#### [Trecho fornecido]
****************************************

O dilema de denunciar familiares após atos golpistas
11 de janeiro de 2023Desde o último domingo (08/01), Valéria* não sabe do paradeiro dos primos, que deixaram São José dos Rio Preto, interior de São Paulo, nos primeiros dias do ano para acampar em frente a um quartel em Brasília.
"Sabemos que eles foram detidos pela Polícia Federal. Minha prima mandou uma mensagem para a família, e depois ninguém mais soube nada. Parece que o irmão dela, meu primo, estava no meio do quebra-quebra", conta Valéria por telefone à DW, referindo-se à invasão e depredação das sedes dos três Poderes, em Brasília, por apoiadores do ex-presidente Jair Bolsonaro.
Embora esteja empenhada em buscar informações para acalmar a família, Valéria lida com a desconfiança dos parentes, todos bolsonaristas. "Eles acham que eu não sou boa pessoa por não compactuar com a visão deles", conta.
Aos poucos, a Secretaria de Administração Penitenciária do Distrito Federal tem divulgado a lista de presos após os atos violentos do último domingo. Segundo o Ministério da Justiça, cerca de 1.500 pessoas foram detidas e serão ouvidas pela Polícia Federal.
O nome do pai de Anderson* não apareceu na lista. Os dois romperam laços desde o primeiro turno das eleições presidenciais que deram vitória à Luiz Inácio Lula da Silva, e o filho não tem certeza se o pai foi até Brasília para participar da tentativa de golpe de Estado.
"Se ele tivesse sido preso, eu não sei o que faria, se eu deixaria ele lá para aprender", diz.

****************************************

#### [Instrução dada 1]
Passe para o inglês esta frase da reportagem sobre a denúncia de familiares: "Segundo o Ministério da Justiça, cerca de 1.500 pessoas foram detidas e serão ouvidas pela Polícia Federal."
#### [Instrução dada 2]
Retome a reportagem sobre a denúncia de familiares a partir do ponto em que o texto termina.

#### [Dados registrados]
****************************************

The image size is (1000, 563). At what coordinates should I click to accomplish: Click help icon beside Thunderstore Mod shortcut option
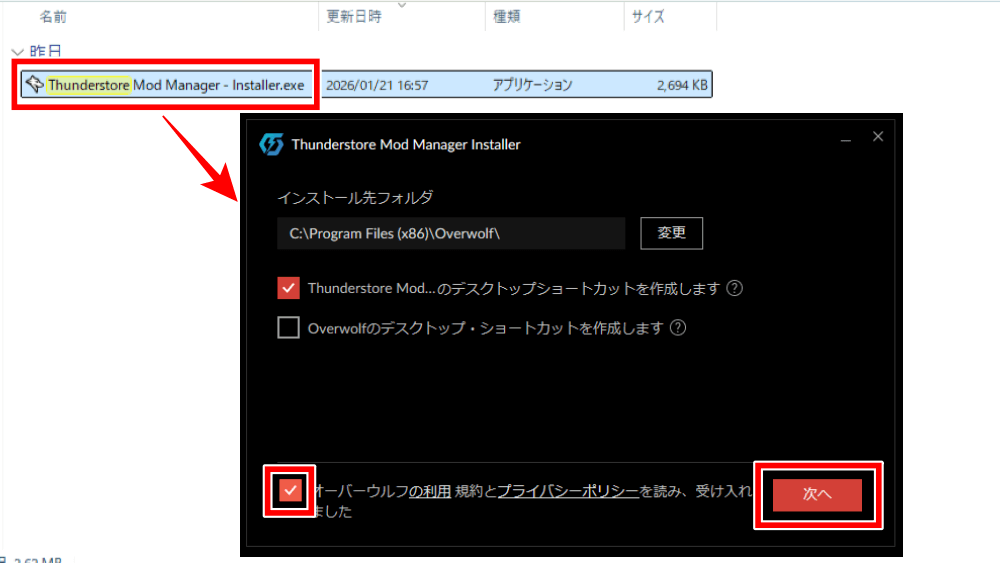click(735, 289)
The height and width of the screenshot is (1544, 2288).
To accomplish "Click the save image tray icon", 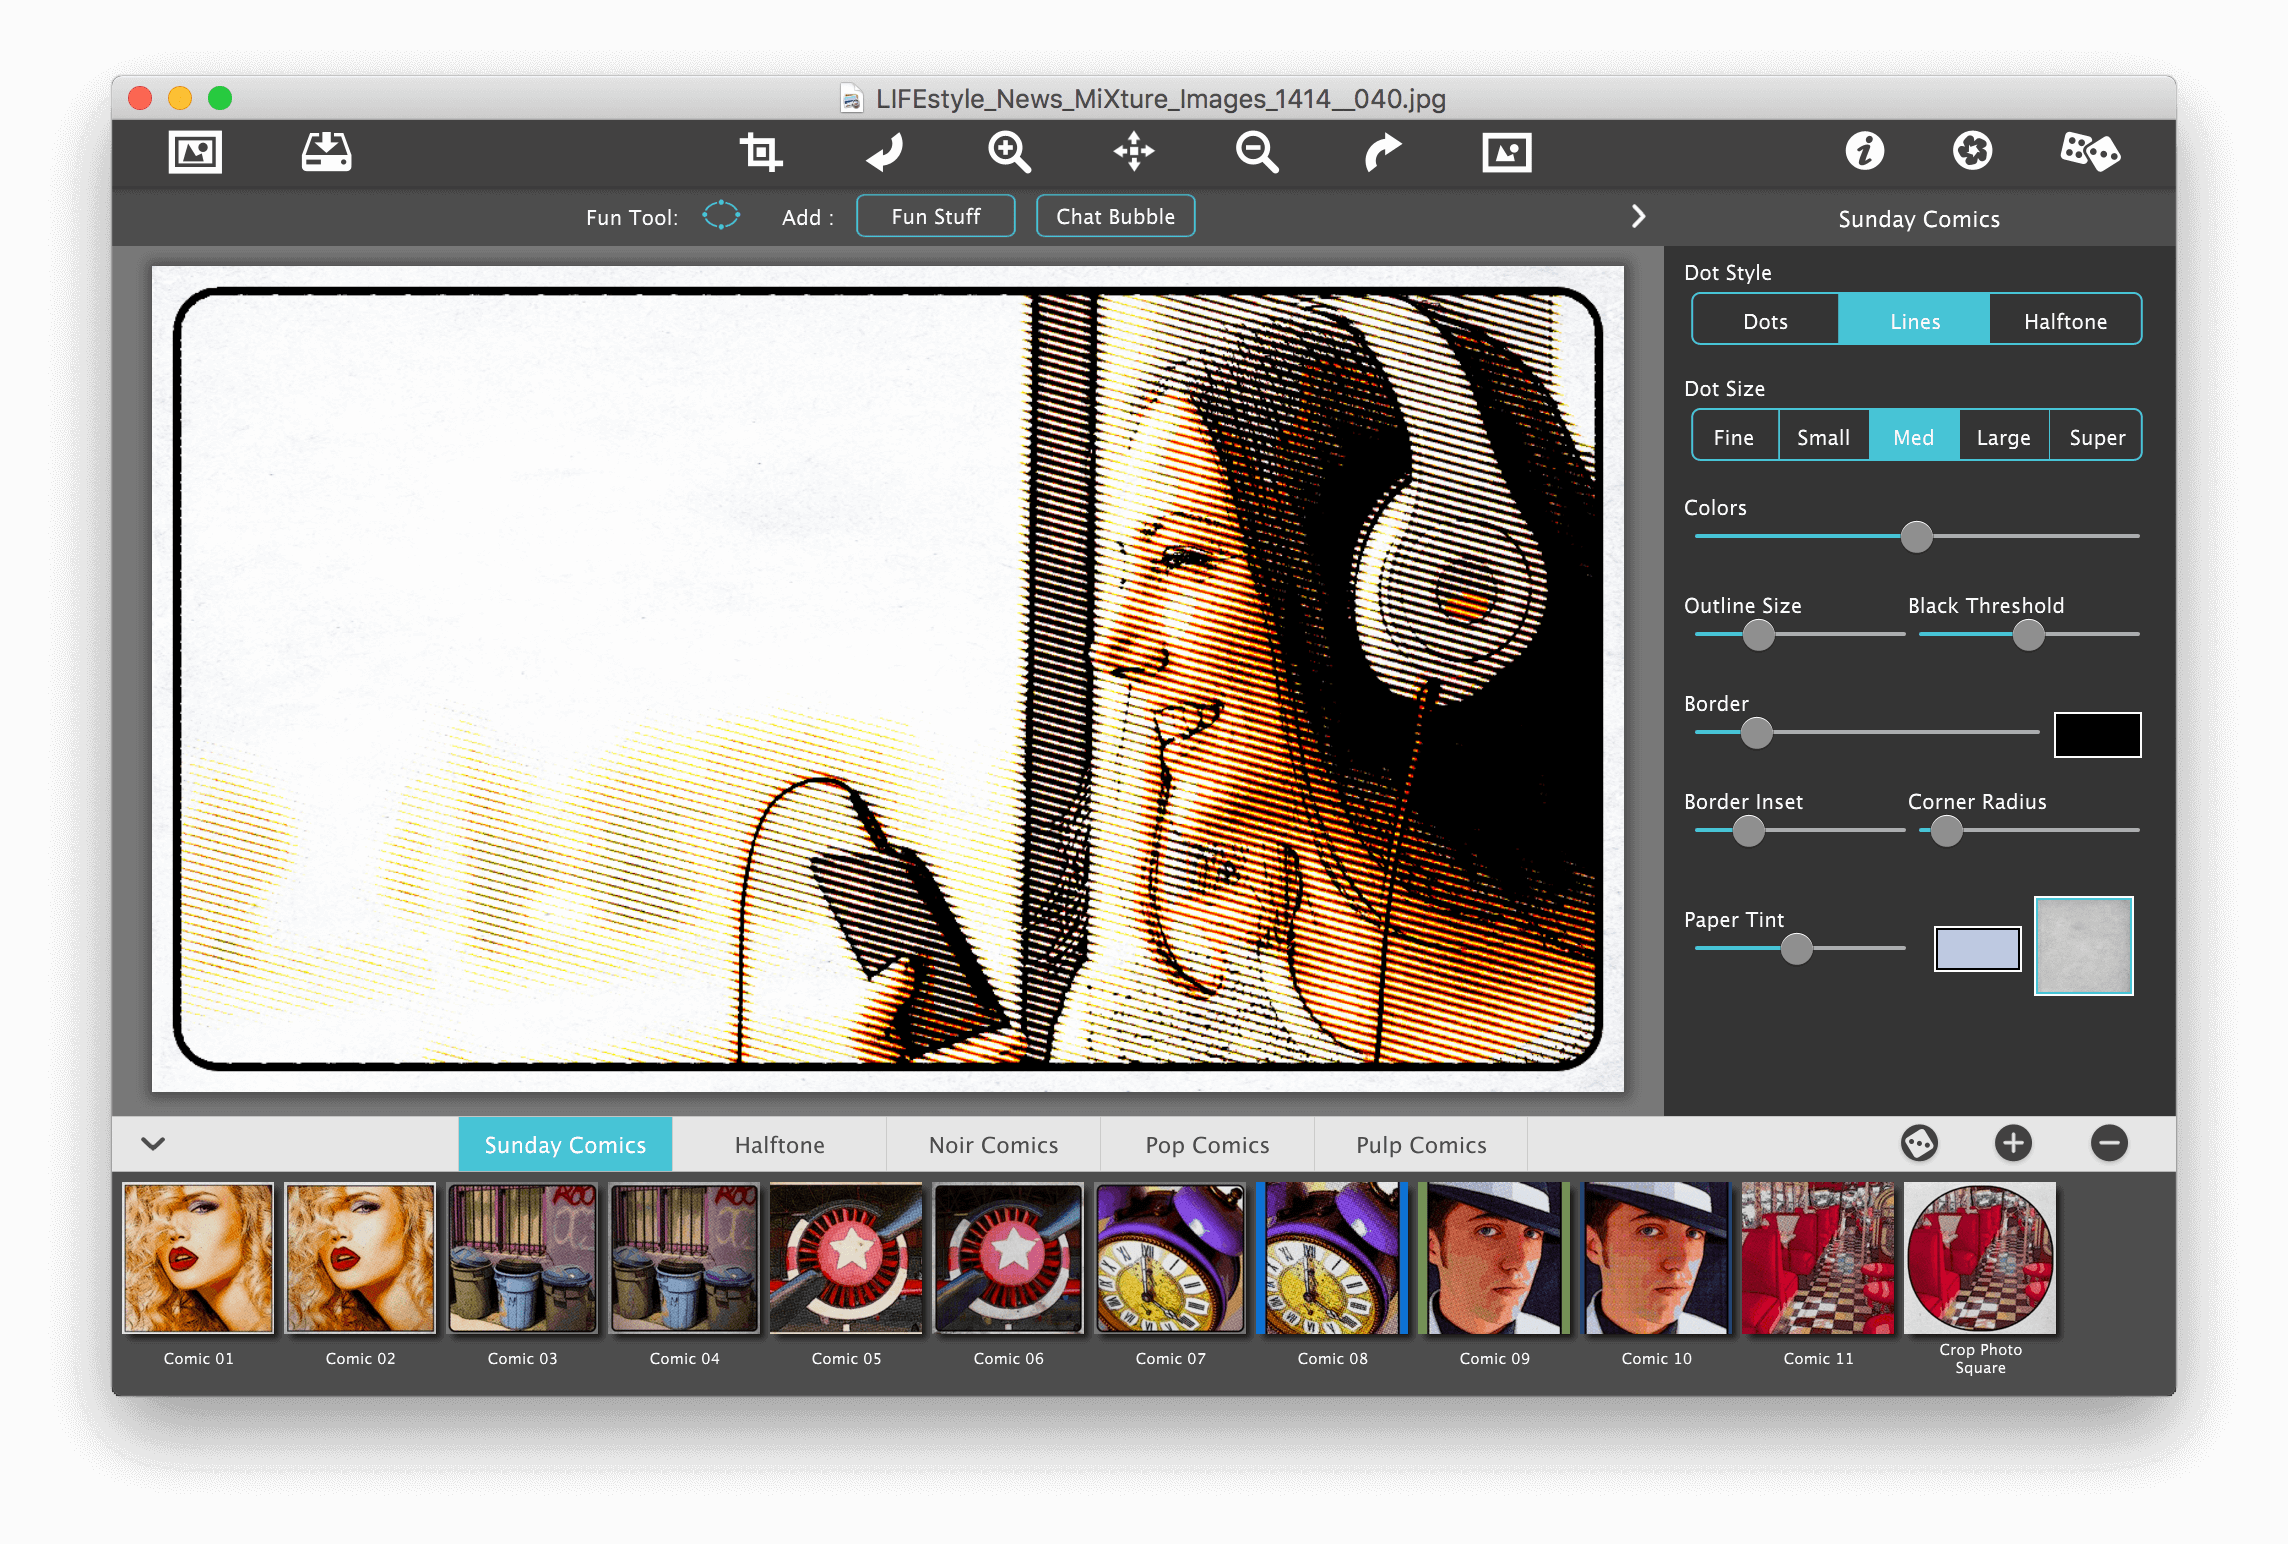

****************************************

#### [Resposta 1]
According to the Ministry of Justice, about 1,500 people were detained and will be questioned by the Federal Police.

#### [Resposta 2]
Aposentado, o pai de Anderson frequentava o acampamento montado por bolsonaristas em frente ao Comando da Aeronáutica de São José dos Campos, interior de São Paulo. "Foram muitas brigas por causa disso. Mas eu acho que eu não denunciaria meu pai, apesar de tudo. A gente tenta salvar a pessoa até o último minuto", admite.
"Nós versus eles"
Para muitos, denunciar um familiar próximo é um grande dilema – mesmo que ele tenha contribuído para as cenas de barbárie vistas em Brasília.
"Barbárie tem uma característica bastante requintada, que é a vontade pura e simples de destruir. Não só os objetos em si, mas de aniquilar o conjunto de valores e ideias, das bases de como a vida comunitária funciona, de como a civilização se coloca. É a minha cultura, o que eu sou, a minha verdade, versus as verdades do outro, que não podem existir junto com as minhas", analisa Patricia Mattos, psiquiatra, psicoterapeuta e pesquisadora do Programa de Atendimento e Pesquisa em Violência da Universidade Federal de São Paulo (Unifesp).
Diante das imagens de vandalismo transmitidas pela TV e que circularam nas redes sociais, há, no entanto, quem tenha optado por revelar publicamente detalhes dos participantes.
"Alguns familiares identificaram as pessoas no ato. Alguns até denunciaram pessoas próximas para nós aqui da página", respondeu à reportagem um dos administradores do perfil colaborativo Contragolpe, criado no Instagram para identificar quem usou a internet para divulgar a própria participação nos ataques.
Alguns dos nomes revelados já ajudaram a polícia a efetuar prisões, afirmam os criadores do perfil. "Tudo o que foi postado já foi encaminhado para o e-mail do Ministério da Justiça", detalha um dos administradores, que trabalha voluntariamente e de forma anônima por questão de segurança.
Mais de 30 mil denúncias já foram recebidas no canal exclusivo criado pelo Ministério da Justiça para investigar os responsáveis pela violência na capital federal, afirmou o órgão à DW.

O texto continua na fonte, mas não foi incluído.